### Stored data
===============

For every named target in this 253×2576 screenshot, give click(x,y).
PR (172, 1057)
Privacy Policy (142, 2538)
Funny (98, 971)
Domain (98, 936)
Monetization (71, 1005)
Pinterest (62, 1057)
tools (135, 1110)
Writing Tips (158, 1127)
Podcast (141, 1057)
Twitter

===============

### Problem requirements
Reproduce the lines above. Leave each one as it is.

### Response
For every named target in this 253×2576 screenshot, give click(x,y).
PR (172, 1057)
Privacy Policy (142, 2538)
Funny (98, 971)
Domain (98, 936)
Monetization (71, 1005)
Pinterest (62, 1057)
tools (135, 1110)
Writing Tips (158, 1127)
Podcast (141, 1057)
Twitter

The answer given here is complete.